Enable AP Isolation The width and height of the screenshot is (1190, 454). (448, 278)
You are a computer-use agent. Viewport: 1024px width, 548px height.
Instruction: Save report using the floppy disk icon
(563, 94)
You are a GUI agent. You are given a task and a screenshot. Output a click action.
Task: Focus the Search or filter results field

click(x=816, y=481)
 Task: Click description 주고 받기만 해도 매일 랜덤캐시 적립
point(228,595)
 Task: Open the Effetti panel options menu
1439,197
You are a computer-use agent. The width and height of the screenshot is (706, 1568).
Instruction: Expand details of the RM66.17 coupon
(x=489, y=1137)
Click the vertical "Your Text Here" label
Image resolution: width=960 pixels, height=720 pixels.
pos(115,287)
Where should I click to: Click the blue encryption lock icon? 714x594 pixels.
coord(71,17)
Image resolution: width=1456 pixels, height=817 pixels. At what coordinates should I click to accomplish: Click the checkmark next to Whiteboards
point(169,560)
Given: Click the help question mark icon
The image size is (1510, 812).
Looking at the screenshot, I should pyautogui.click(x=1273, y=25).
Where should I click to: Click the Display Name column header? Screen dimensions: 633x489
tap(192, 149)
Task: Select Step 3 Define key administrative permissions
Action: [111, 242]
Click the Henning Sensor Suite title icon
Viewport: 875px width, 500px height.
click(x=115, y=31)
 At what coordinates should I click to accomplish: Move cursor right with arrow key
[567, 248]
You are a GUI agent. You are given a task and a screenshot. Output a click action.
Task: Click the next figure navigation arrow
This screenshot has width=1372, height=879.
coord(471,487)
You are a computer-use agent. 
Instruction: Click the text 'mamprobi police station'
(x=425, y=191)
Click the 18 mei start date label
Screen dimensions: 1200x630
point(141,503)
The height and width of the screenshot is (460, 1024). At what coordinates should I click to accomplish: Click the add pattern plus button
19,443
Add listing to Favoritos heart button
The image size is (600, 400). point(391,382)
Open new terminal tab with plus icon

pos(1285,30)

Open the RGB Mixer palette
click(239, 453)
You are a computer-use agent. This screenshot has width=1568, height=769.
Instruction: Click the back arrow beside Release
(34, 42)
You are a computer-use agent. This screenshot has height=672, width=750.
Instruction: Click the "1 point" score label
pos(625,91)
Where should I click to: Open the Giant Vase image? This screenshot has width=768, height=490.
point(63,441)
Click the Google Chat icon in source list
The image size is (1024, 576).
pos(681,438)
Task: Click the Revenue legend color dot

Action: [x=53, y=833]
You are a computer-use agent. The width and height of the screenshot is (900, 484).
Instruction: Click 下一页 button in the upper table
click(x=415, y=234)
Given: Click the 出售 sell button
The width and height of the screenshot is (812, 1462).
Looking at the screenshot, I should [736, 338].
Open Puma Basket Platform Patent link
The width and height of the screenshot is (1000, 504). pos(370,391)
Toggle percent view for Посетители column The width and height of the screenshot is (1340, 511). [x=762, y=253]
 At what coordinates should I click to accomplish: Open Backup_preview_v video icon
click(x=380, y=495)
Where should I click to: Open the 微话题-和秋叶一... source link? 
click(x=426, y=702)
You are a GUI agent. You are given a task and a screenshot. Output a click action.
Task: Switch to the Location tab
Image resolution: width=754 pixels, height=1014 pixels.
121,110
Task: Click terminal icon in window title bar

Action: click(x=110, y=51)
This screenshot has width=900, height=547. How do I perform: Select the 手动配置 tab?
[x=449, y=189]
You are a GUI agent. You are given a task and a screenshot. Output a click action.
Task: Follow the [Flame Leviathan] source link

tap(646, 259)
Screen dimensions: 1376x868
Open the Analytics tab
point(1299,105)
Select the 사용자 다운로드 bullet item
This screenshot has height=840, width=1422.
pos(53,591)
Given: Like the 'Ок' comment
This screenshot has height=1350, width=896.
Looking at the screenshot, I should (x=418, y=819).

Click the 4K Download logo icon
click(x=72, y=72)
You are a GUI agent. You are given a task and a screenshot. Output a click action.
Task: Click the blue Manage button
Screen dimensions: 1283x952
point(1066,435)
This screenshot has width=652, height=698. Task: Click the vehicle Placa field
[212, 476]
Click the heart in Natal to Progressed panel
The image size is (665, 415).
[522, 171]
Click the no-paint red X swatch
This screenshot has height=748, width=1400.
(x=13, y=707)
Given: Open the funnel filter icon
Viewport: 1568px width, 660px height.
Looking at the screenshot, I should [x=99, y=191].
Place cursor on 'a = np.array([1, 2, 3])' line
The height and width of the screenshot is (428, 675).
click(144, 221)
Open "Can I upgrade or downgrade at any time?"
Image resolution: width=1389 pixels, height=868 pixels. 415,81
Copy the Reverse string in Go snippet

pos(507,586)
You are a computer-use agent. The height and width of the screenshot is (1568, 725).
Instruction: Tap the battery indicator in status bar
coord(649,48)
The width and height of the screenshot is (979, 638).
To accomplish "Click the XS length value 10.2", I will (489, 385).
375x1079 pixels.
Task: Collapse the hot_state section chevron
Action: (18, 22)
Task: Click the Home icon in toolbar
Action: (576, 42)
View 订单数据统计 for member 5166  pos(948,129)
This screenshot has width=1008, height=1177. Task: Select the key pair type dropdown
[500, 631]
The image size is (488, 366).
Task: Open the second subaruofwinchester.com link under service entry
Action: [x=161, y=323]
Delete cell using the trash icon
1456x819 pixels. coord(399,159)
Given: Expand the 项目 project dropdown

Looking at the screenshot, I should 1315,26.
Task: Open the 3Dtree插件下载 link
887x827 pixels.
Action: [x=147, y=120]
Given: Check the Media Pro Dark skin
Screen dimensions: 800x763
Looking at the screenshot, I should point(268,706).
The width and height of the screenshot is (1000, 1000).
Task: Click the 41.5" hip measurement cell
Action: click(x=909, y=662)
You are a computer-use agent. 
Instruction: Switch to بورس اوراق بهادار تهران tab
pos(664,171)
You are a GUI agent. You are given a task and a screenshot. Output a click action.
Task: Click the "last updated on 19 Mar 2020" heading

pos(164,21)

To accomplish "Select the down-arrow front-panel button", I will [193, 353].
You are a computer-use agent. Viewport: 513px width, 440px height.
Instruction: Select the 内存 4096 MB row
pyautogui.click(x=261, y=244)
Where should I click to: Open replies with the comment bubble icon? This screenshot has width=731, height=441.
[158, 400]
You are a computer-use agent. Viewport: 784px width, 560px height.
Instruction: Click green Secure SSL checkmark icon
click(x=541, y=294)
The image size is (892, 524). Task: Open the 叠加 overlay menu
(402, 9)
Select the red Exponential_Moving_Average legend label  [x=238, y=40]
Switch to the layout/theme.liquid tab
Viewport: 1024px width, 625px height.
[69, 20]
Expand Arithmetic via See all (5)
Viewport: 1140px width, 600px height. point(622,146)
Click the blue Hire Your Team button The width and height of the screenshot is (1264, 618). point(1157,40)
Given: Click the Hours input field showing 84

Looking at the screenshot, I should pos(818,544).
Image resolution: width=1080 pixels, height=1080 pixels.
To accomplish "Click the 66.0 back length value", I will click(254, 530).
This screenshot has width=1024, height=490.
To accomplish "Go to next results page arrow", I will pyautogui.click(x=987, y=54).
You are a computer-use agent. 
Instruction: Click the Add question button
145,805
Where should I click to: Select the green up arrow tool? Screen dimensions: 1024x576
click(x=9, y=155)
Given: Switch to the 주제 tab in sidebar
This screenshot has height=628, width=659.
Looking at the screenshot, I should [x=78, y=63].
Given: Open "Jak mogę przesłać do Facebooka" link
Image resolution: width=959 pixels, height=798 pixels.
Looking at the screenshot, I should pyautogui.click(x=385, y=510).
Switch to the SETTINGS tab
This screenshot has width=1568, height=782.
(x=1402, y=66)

• _CHALLENGE_: Print every one of the records above again, line for line, without changing anything.

• _EXERCISE SOLUTION_:
Enable AP Isolation The width and height of the screenshot is (1190, 454). (448, 278)
You are a computer-use agent. Viewport: 1024px width, 548px height.
Instruction: Save report using the floppy disk icon
(563, 94)
You are a GUI agent. You are given a task and a screenshot. Output a click action.
Task: Focus the Search or filter results field

click(x=816, y=481)
 Task: Click description 주고 받기만 해도 매일 랜덤캐시 적립
point(228,595)
 Task: Open the Effetti panel options menu
1439,197
You are a computer-use agent. The width and height of the screenshot is (706, 1568).
Instruction: Expand details of the RM66.17 coupon
(x=489, y=1137)
Click the vertical "Your Text Here" label
Image resolution: width=960 pixels, height=720 pixels.
pos(115,287)
Where should I click to: Click the blue encryption lock icon? 714x594 pixels.
coord(71,17)
Image resolution: width=1456 pixels, height=817 pixels. At what coordinates should I click to accomplish: Click the checkmark next to Whiteboards
point(169,560)
Given: Click the help question mark icon
The image size is (1510, 812).
Looking at the screenshot, I should pyautogui.click(x=1273, y=25).
Where should I click to: Click the Display Name column header? Screen dimensions: 633x489
tap(192, 149)
Task: Select Step 3 Define key administrative permissions
Action: [111, 242]
Click the Henning Sensor Suite title icon
Viewport: 875px width, 500px height.
click(x=115, y=31)
 At what coordinates should I click to accomplish: Move cursor right with arrow key
[567, 248]
You are a GUI agent. You are given a task and a screenshot. Output a click action.
Task: Click the next figure navigation arrow
This screenshot has width=1372, height=879.
coord(471,487)
You are a computer-use agent. 
Instruction: Click the text 'mamprobi police station'
(x=425, y=191)
Click the 18 mei start date label
Screen dimensions: 1200x630
point(141,503)
The height and width of the screenshot is (460, 1024). At what coordinates should I click to accomplish: Click the add pattern plus button
19,443
Add listing to Favoritos heart button
The image size is (600, 400). point(391,382)
Open new terminal tab with plus icon

pos(1285,30)

Open the RGB Mixer palette
click(239, 453)
You are a computer-use agent. This screenshot has width=1568, height=769.
Instruction: Click the back arrow beside Release
(34, 42)
You are a computer-use agent. This screenshot has height=672, width=750.
Instruction: Click the "1 point" score label
pos(625,91)
Where should I click to: Open the Giant Vase image? This screenshot has width=768, height=490.
point(63,441)
Click the Google Chat icon in source list
The image size is (1024, 576).
pos(681,438)
Task: Click the Revenue legend color dot

Action: [x=53, y=833]
You are a computer-use agent. The width and height of the screenshot is (900, 484).
Instruction: Click 下一页 button in the upper table
click(x=415, y=234)
Given: Click the 出售 sell button
The width and height of the screenshot is (812, 1462).
Looking at the screenshot, I should [736, 338].
Open Puma Basket Platform Patent link
The width and height of the screenshot is (1000, 504). pos(370,391)
Toggle percent view for Посетители column The width and height of the screenshot is (1340, 511). [x=762, y=253]
 At what coordinates should I click to accomplish: Open Backup_preview_v video icon
click(x=380, y=495)
Where should I click to: Open the 微话题-和秋叶一... source link? 
click(x=426, y=702)
You are a GUI agent. You are given a task and a screenshot. Output a click action.
Task: Switch to the Location tab
Image resolution: width=754 pixels, height=1014 pixels.
121,110
Task: Click terminal icon in window title bar

Action: click(x=110, y=51)
This screenshot has width=900, height=547. How do I perform: Select the 手动配置 tab?
[x=449, y=189]
You are a GUI agent. You are given a task and a screenshot. Output a click action.
Task: Follow the [Flame Leviathan] source link

tap(646, 259)
Screen dimensions: 1376x868
Open the Analytics tab
point(1299,105)
Select the 사용자 다운로드 bullet item
This screenshot has height=840, width=1422.
pos(53,591)
Given: Like the 'Ок' comment
This screenshot has height=1350, width=896.
Looking at the screenshot, I should (x=418, y=819).

Click the 4K Download logo icon
click(x=72, y=72)
You are a GUI agent. You are given a task and a screenshot. Output a click action.
Task: Click the blue Manage button
Screen dimensions: 1283x952
point(1066,435)
This screenshot has width=652, height=698. Task: Click the vehicle Placa field
[212, 476]
Click the heart in Natal to Progressed panel
The image size is (665, 415).
[522, 171]
Click the no-paint red X swatch
This screenshot has height=748, width=1400.
(x=13, y=707)
Given: Open the funnel filter icon
Viewport: 1568px width, 660px height.
Looking at the screenshot, I should [x=99, y=191].
Place cursor on 'a = np.array([1, 2, 3])' line
The height and width of the screenshot is (428, 675).
click(144, 221)
Open "Can I upgrade or downgrade at any time?"
Image resolution: width=1389 pixels, height=868 pixels. 415,81
Copy the Reverse string in Go snippet

pos(507,586)
You are a computer-use agent. The height and width of the screenshot is (1568, 725).
Instruction: Tap the battery indicator in status bar
coord(649,48)
The width and height of the screenshot is (979, 638).
To accomplish "Click the XS length value 10.2", I will (489, 385).
375x1079 pixels.
Task: Collapse the hot_state section chevron
Action: (18, 22)
Task: Click the Home icon in toolbar
Action: (576, 42)
View 订单数据统计 for member 5166  pos(948,129)
This screenshot has width=1008, height=1177. Task: Select the key pair type dropdown
[500, 631]
The image size is (488, 366).
Task: Open the second subaruofwinchester.com link under service entry
Action: [x=161, y=323]
Delete cell using the trash icon
1456x819 pixels. coord(399,159)
Given: Expand the 项目 project dropdown

Looking at the screenshot, I should 1315,26.
Task: Open the 3Dtree插件下载 link
887x827 pixels.
Action: [x=147, y=120]
Given: Check the Media Pro Dark skin
Screen dimensions: 800x763
Looking at the screenshot, I should point(268,706).
The width and height of the screenshot is (1000, 1000).
Task: Click the 41.5" hip measurement cell
Action: click(x=909, y=662)
You are a computer-use agent. 
Instruction: Switch to بورس اوراق بهادار تهران tab
pos(664,171)
You are a GUI agent. You are given a task and a screenshot. Output a click action.
Task: Click the "last updated on 19 Mar 2020" heading

pos(164,21)

To accomplish "Select the down-arrow front-panel button", I will [193, 353].
You are a computer-use agent. Viewport: 513px width, 440px height.
Instruction: Select the 内存 4096 MB row
pyautogui.click(x=261, y=244)
Where should I click to: Open replies with the comment bubble icon? This screenshot has width=731, height=441.
[158, 400]
You are a computer-use agent. Viewport: 784px width, 560px height.
Instruction: Click green Secure SSL checkmark icon
click(x=541, y=294)
The image size is (892, 524). Task: Open the 叠加 overlay menu
(402, 9)
Select the red Exponential_Moving_Average legend label  [x=238, y=40]
Switch to the layout/theme.liquid tab
Viewport: 1024px width, 625px height.
[69, 20]
Expand Arithmetic via See all (5)
Viewport: 1140px width, 600px height. point(622,146)
Click the blue Hire Your Team button The width and height of the screenshot is (1264, 618). point(1157,40)
Given: Click the Hours input field showing 84

Looking at the screenshot, I should pos(818,544).
Image resolution: width=1080 pixels, height=1080 pixels.
To accomplish "Click the 66.0 back length value", I will click(254, 530).
This screenshot has width=1024, height=490.
To accomplish "Go to next results page arrow", I will pyautogui.click(x=987, y=54).
You are a computer-use agent. 
Instruction: Click the Add question button
145,805
Where should I click to: Select the green up arrow tool? Screen dimensions: 1024x576
click(x=9, y=155)
Given: Switch to the 주제 tab in sidebar
This screenshot has height=628, width=659.
Looking at the screenshot, I should [x=78, y=63].
Given: Open "Jak mogę przesłać do Facebooka" link
Image resolution: width=959 pixels, height=798 pixels.
Looking at the screenshot, I should pyautogui.click(x=385, y=510).
Switch to the SETTINGS tab
This screenshot has width=1568, height=782.
(x=1402, y=66)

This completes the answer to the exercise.